1) Defaults on retail loans are declining but they remain high
Among the biggest unknowns regarding the impact of Covid-19’s economic disruption has been its impact on household finances. The net effect is likely to be sum of forced/precautionary savings and loss in income/employment. The former is likely to have reduced liabilities, while the latter is expected to have led to depletion in assets or worse, default on existing liabilities. While we do not have a comprehensive database on household balance sheets, information on failed transactions – they capture default on pending payments on monthly instalments, premiums etc – from the NPCI’s-NACH (national automated clearing House) can serve as a useful proxy of this trend. To be sure, experts point out that this database only captures payments related to Non-Banking Financial Companies and therefore is not representative of any change in the retail loan component of non-performing assets (NPAs) of banks. The share of payments which did not come out of total expected payments increased sharply during the lockdown and peaked at 38% in June 2020. While this value has since come down, it is still higher than pre-Covid levels. In absolute terms, the value of payments which did not come on time was ?23,809 crore in the quarter ending December 2020, 1.31 times that in the same period a year ago. Gaurav Jani, banking analyst at Centrum broking said that the increase in default rates in recent months means lowering in earnings of retail loan borrowers. These rates are expected to fall as earnings of retail borrowers improve subsequently, he added.
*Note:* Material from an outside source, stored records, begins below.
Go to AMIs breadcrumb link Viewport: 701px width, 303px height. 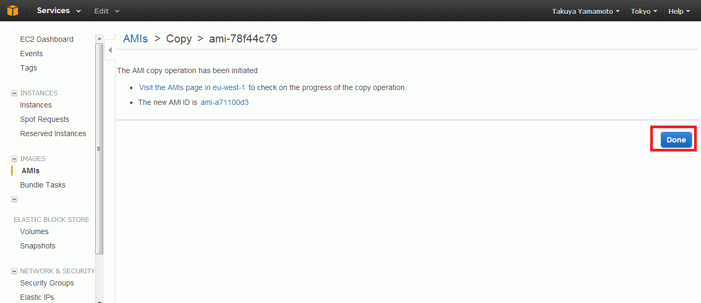pos(135,39)
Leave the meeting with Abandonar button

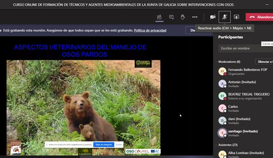(259, 17)
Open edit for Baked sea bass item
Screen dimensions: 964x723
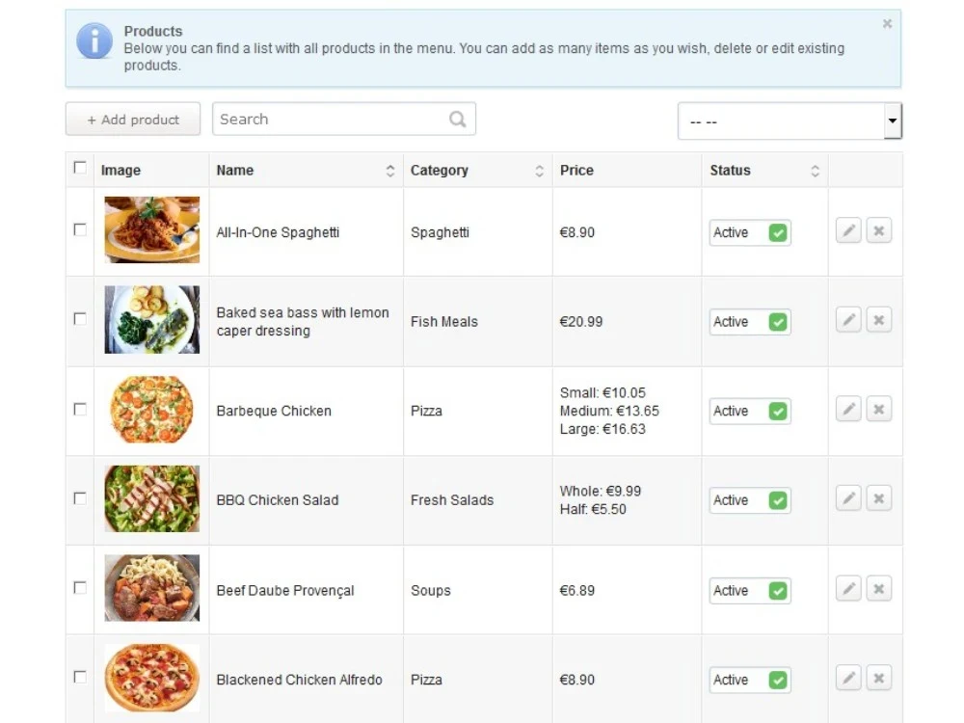point(848,319)
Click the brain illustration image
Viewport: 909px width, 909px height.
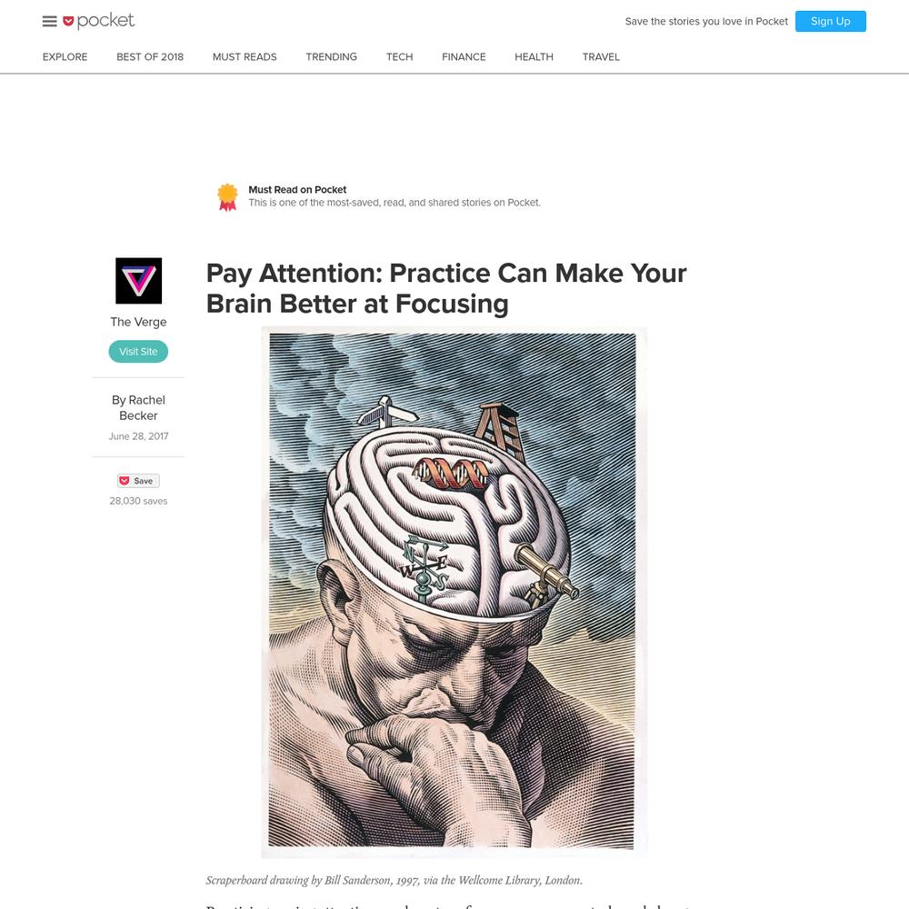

2) Housing loan growth has been decelerating despite moderation in house prices and interest rates
Housing is an important, and for many Indian households, a once-in-a-lifetime investment. Because construction continues to be among the most important sources of employment outside agriculture – the 2018-19 Periodic Labour Force Survey shows it has a share of 12.1% in employment, the second largest, after agriculture – housing demand is also important for the rest of the economy. The Narendra Modi government is actively promoting the goal of house ownership for all Indian households and the 2020-21 budget announced an additional income tax incentive for affordable housing. These incentives have been continued in the 2021-22 budget. Because interest rates have come down significantly in the post-Covid phase – RBI reduced policy rates by 115 basis points between February 6, 2020 and May 22, 2020 – housing loans have also become cheaper. RBI data on house prices shows significant moderation in house prices. RBI’s house price index is based on transaction-level data received from housing registration authorities in 10 major cities (viz., Ahmedabad, Bengaluru, Chennai, Delhi, Jaipur, Kanpur, Kochi, Kolkata, Lucknow and Mumbai). These developments taken together should have led to a rise in demand for housing loans. However, this does not seem to be happening, as can be seen from growth in outstanding housing loans (including priority sector lending) until December 2020. Madan Sabnavis, chief economist at CARE Ratings, said “the slow increase in housing price indices is indicative of a rather sluggish demand pattern coupled with large stock of unsold inventory”. “As demand for houses grows slowly there is also a tendency for demand for credit for the same to be slow since there have been job losses as well as salary cuts which have not yet been reversed across sectors and companies.”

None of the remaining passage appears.